PROBLEM:
Work through the data line by line, gathering every line that has the word "dropdown".

GIVEN RECORDS:
========================================
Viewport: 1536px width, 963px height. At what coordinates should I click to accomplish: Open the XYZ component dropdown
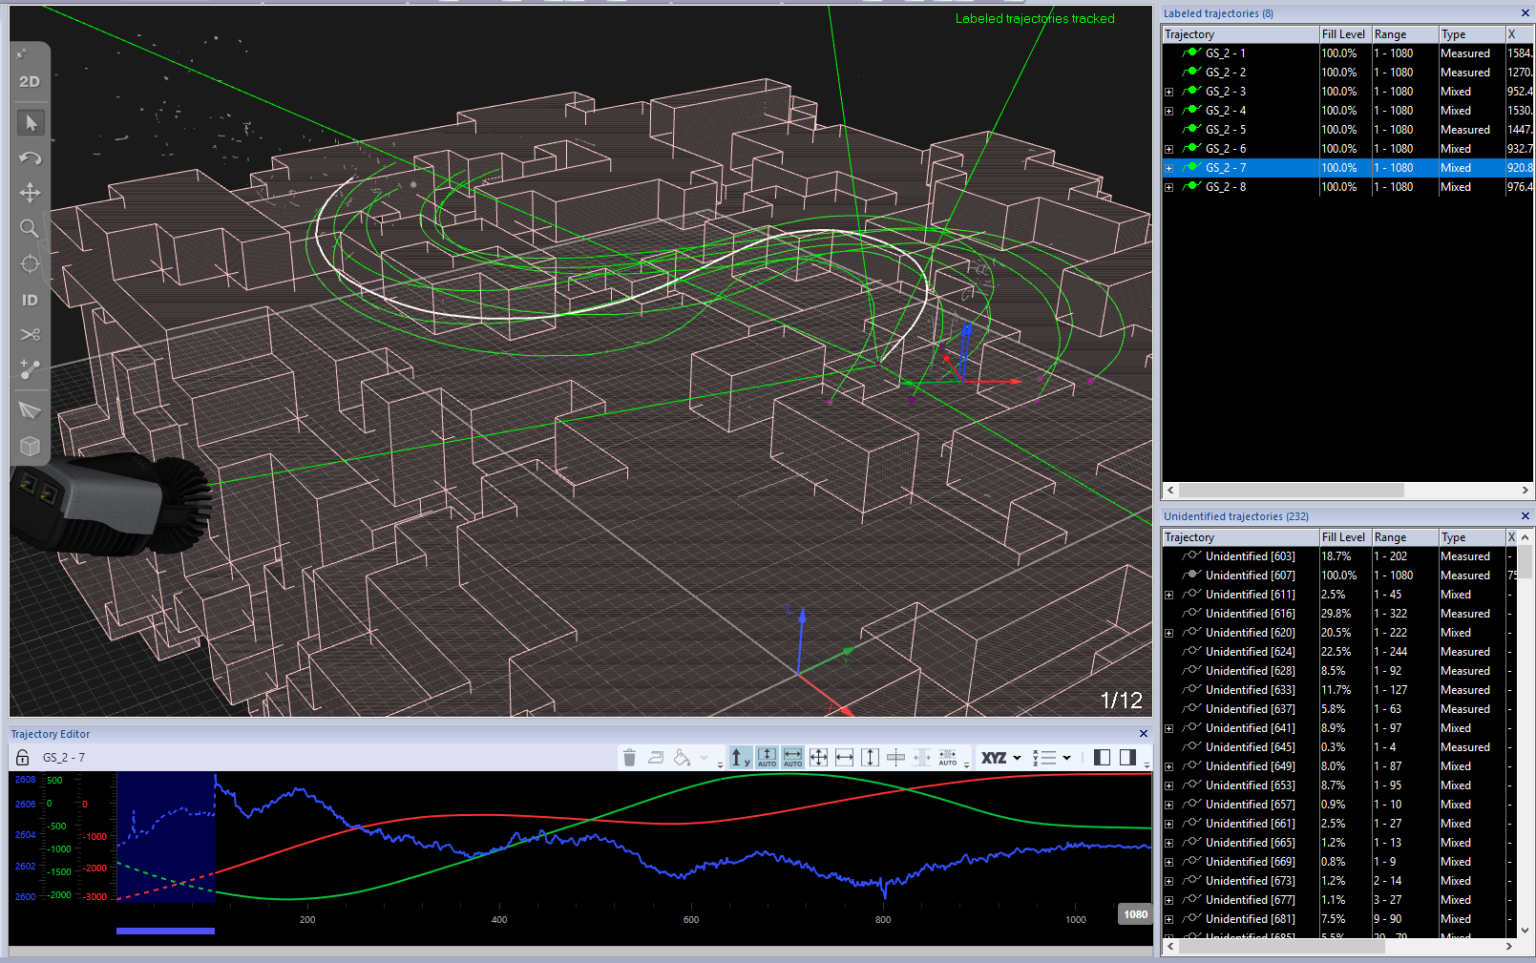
========================================
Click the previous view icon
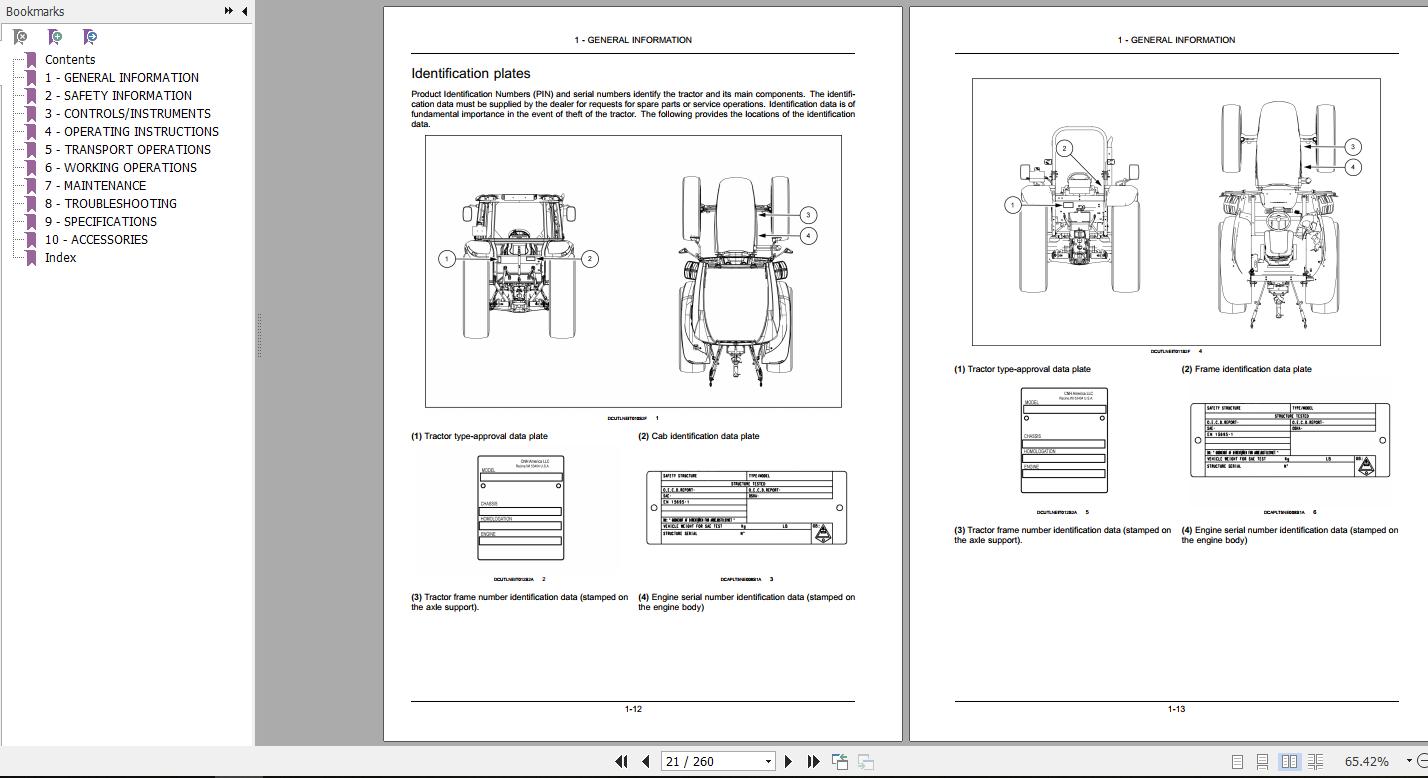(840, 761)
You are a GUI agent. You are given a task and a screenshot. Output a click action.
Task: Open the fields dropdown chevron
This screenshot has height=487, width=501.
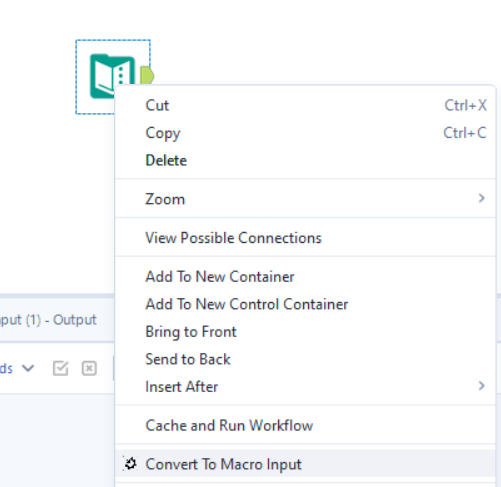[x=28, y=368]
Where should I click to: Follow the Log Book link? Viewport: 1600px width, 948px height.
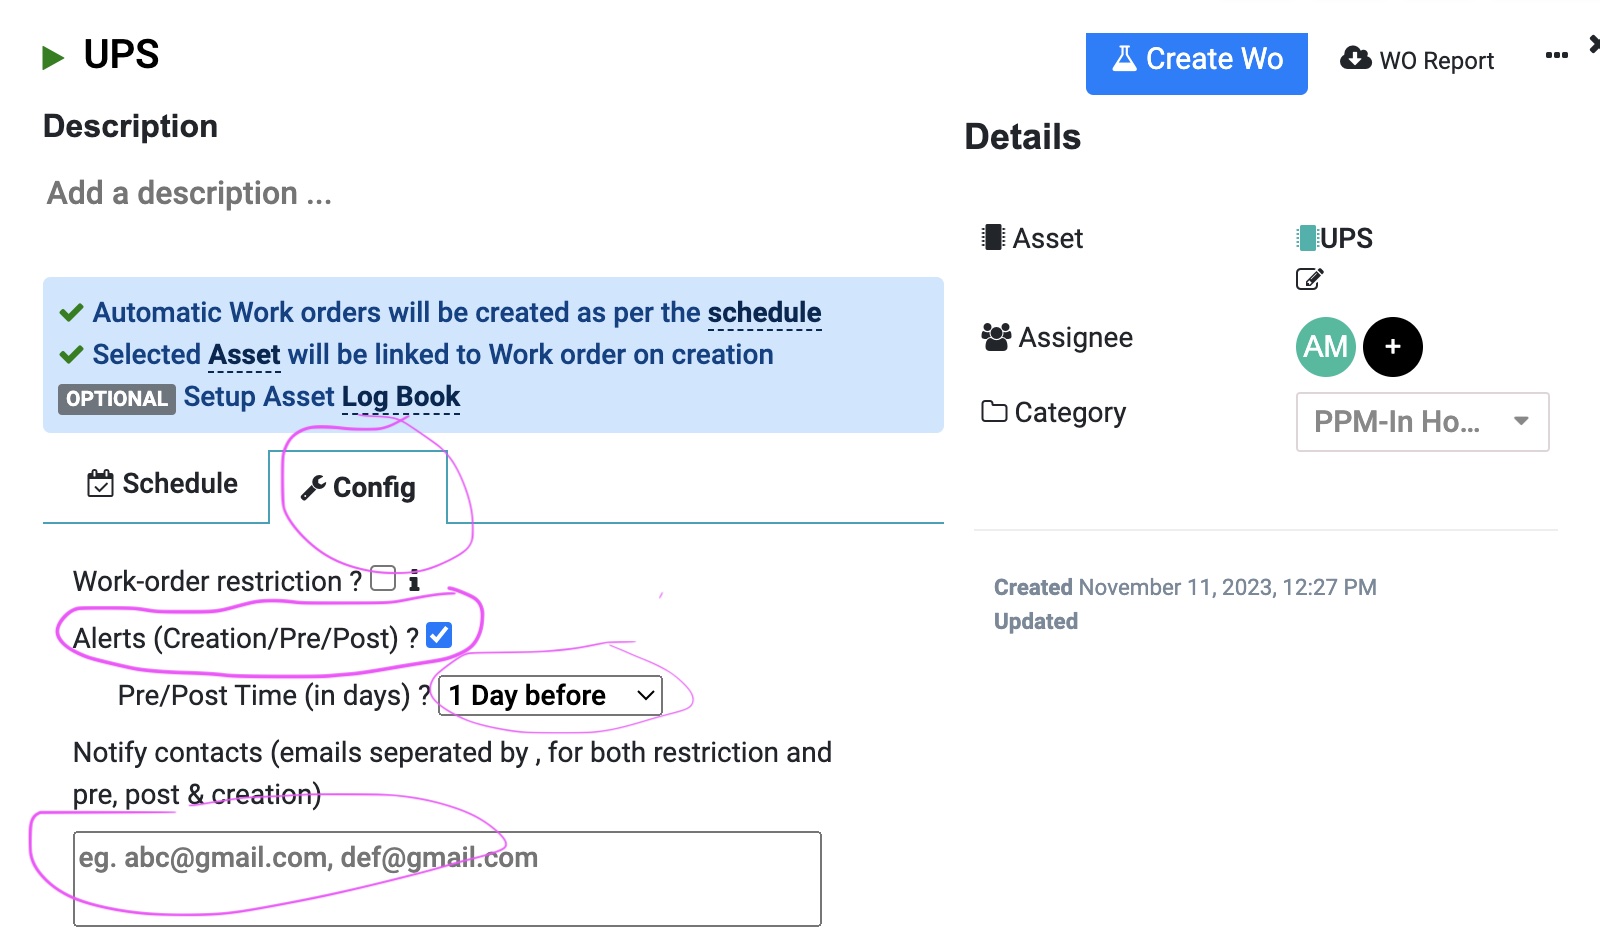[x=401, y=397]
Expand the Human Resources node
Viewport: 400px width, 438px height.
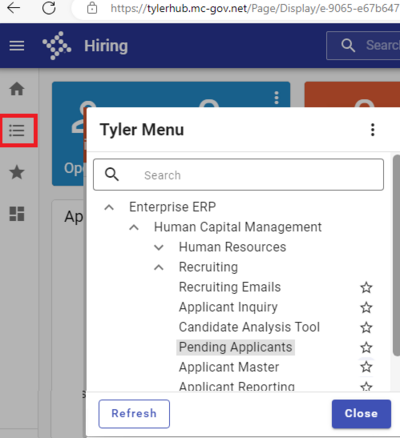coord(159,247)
========================================
TASK SOLUTION:
Viewport: 1536px width, 963px height. At what coordinates should I click to accomplish: Open the XYZ component dropdown
Task: Open the fields dropdown chevron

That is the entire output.